#Queensland #doctors threaten #mass#walkout of #public#hospital system
SENIOR doctors are threatening to leave Queensland’s public hospital system en masse over the Newman Government’s decision to force them off a collective agreement and on to individual contracts.
The public hospital specialists have described the contracts as “the single greatest threat to the medical profession in this country”, leaving them open to arbitrary dismissal and enforced shiftwork.
Doctors meeting throughout the state have unanimously passed resolutions opposing the contracts, saying they would hurt the public hospital system.
A Prince Charles Hospital memorandum obtained by The Courier-Mail says 80 per cent of the facility’s senior emergency department specialists have indicated they will resign or reduce working hours in the public sector if the contracts go ahead.
The memo expresses concern recruitment of emergency specialists from interstate is showing signs of drying up.
Most of the hospital’s radiologists say they are “highly likely to leave” and the intensive care unit is also under threat of doctors heading interstate “in view of the contract situation”.
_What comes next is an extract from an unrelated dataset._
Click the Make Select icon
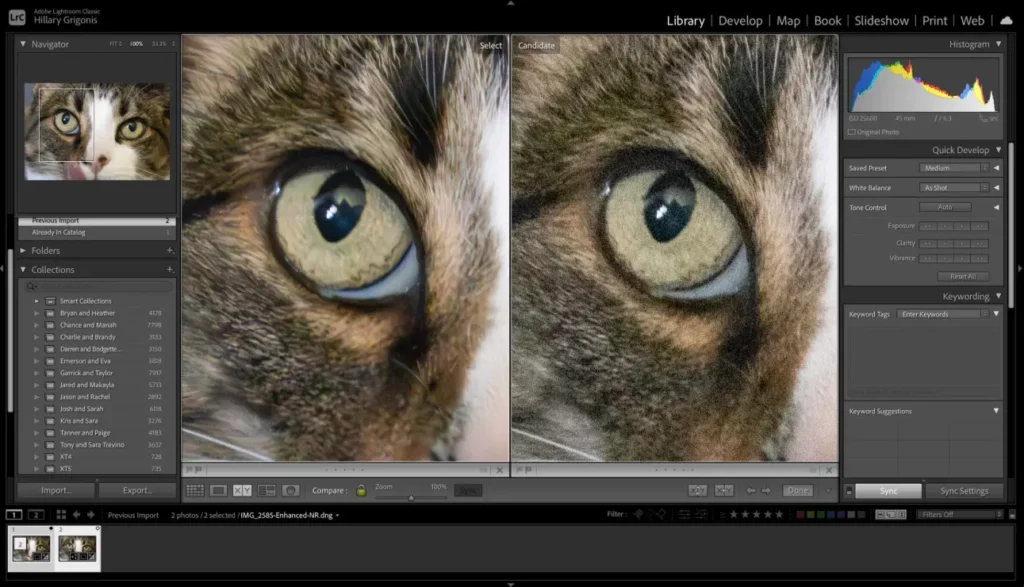This screenshot has height=587, width=1024. pyautogui.click(x=723, y=490)
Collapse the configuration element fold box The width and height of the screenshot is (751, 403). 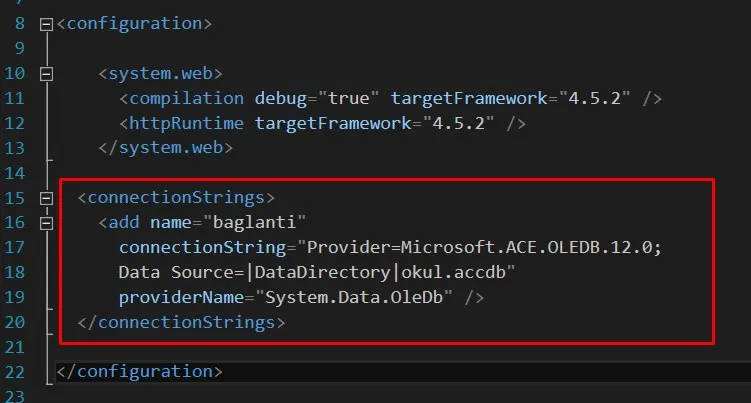tap(46, 24)
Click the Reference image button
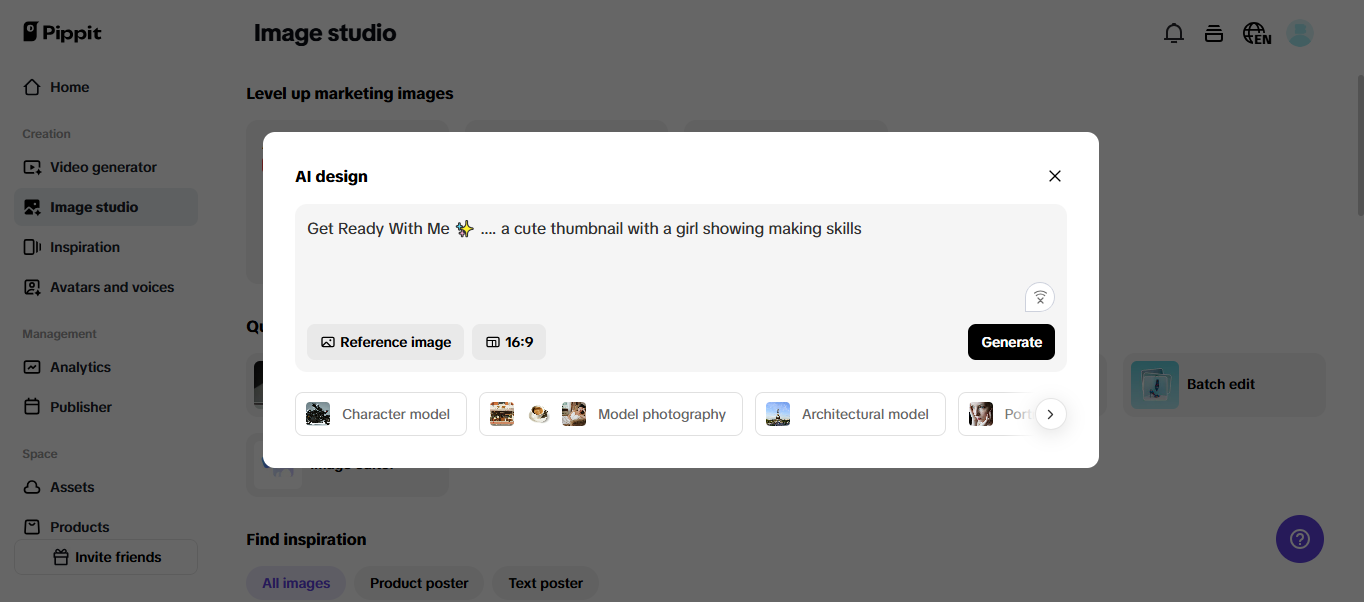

Anger over the contracts has prompted the reformation of what’s known as the “Pineapple Group”, a body of doctors which formed about 10 years ago to lobby the Beattie government over pay and conditions when public hospital wages lagged behind other states, making it difficult to attract and retain specialists.
Health Minister Lawrence Springborg said the contracts were about increasing transparency and accountability under a system which had been “letting patients down”.
He said Auditor-General Andrew Greaves had exposed the way Queensland public hospital doctors were paid as being heavily flawed and a waste of taxpayers’ money.
Australian Medical Association federal president Steve Hambleton said doctors were already starting to quit Queensland’s public hospital system over the Newman Government’s “unfair contracts”.
“If 20 per cent of them resign, there’s going to be enormous difficulty in providing services,’’ Dr Hambleton said. “There’ll be longer waits in emergency, there’ll be longer waits for elective surgery, there’ll be less experienced people in the hospital sector.
“And there’ll be reduced ability to train the next generation of doctors.”
Paediatrician Stephen Withers wrote in the Gold Coast Medical Association’s magazine that the contracts were “changing the face of medicine in Queensland”.
“The contracts may create a seismic shift in the provision of health care which will have a generational effect on the provision of health care for Queenslanders,” he wrote.